I really can't fathom my life getting much worse than it is right now. Let us work down the list of things that really suck in my life...
One. I lost my job--again. Yep, believe it. I got ass raped by what I was delusional enough to believe was finally the perfect place for me. Wanna know what did me in? That weak I was sick. Yeah--let's base my employment upon an emergency over which I had no control. They also had the audacity to tell me there were a 'few other issue" that just weren't "workable". The clincher? I was lead to believe everything was PERFECTLY fine, NOTHING was wrong, and I was going to be moving to a FANTASTIC new store. Everything's hunky-dorry. What a fucking heap of crock. I've never felt so damn used. So yeah. Now I'm unemployed with two hungry kittens to feed and take care of. My only saving grace is that I still have around $200 in my bank account and my mate finally had a good-paying job. But my independence is thoroughly fucked now. So goes life. One minute you're on top, the next, you're under it taking it up the ass like a bitch.

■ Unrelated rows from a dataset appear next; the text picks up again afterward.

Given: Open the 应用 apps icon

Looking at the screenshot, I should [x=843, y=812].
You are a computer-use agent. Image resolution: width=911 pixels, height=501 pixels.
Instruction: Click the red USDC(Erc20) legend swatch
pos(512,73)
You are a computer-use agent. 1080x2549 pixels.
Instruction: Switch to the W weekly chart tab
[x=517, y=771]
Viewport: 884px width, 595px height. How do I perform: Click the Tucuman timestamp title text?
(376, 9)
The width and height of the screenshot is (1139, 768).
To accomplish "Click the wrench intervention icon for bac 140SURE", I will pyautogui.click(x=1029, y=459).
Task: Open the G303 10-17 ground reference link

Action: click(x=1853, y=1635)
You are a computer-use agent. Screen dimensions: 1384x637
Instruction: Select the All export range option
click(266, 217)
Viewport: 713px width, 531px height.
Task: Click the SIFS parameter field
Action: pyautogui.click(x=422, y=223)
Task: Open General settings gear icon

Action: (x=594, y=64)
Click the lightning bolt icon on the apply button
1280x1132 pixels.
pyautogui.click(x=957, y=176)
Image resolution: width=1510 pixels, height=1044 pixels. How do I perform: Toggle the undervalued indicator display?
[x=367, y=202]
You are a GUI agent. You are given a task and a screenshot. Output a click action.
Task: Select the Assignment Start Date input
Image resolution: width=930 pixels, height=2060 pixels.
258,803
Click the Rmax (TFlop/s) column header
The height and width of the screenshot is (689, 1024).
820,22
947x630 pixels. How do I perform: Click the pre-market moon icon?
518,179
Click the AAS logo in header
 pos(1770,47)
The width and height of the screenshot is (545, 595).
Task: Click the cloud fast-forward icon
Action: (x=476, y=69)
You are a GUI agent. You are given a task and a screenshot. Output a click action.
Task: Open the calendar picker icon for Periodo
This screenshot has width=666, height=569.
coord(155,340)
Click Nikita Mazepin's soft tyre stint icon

Two. I had oral surgery this Wednesday. Yuppers. I had my bottom left wisdom tooth extracted. Now I have 4 stitches in my mouth and I'm dying of pain. On top of that, all of that medical crap they had in my mouth rubbed certain areas of my mouth and throat raw and they turned into big, juicey canker sores. Isn't that fab? So I have this lovely stinging, throbbing, aching wound in my gums that's been sewn shut ... and two burning, stinging, open sores on my left tonsil and the right side of the inside of my lower lip. Fucking joy. I've never been on so many pain meds in my entire life. Meds that aren't doing jack shit. I want to take a sledge hammer to my face right about now.
Three. Some other miscellaneous crap is sticking to me right now. Things I shouldn't mention aloud. The wrong people might come read this ... In any instance, it isn't so much the situation, itself, that's getting to me ... but rather the reason why I had to come to this particular settlement in order to fix it. It's just one more burden on my mind when I'm already feeling like shit. I don't need this. But regardless, it's with me, so it's just another thing I'll have to shut up and take like the whore I am.
All in all, it's just been one thing after another. Never ends. Actually, the other stuff is survivable if I didn't have this infernal agony in my mouth ... There isn't a painkiller strong enough to quell the demons living in there...
Until next blog ... fuck off and die, weeners!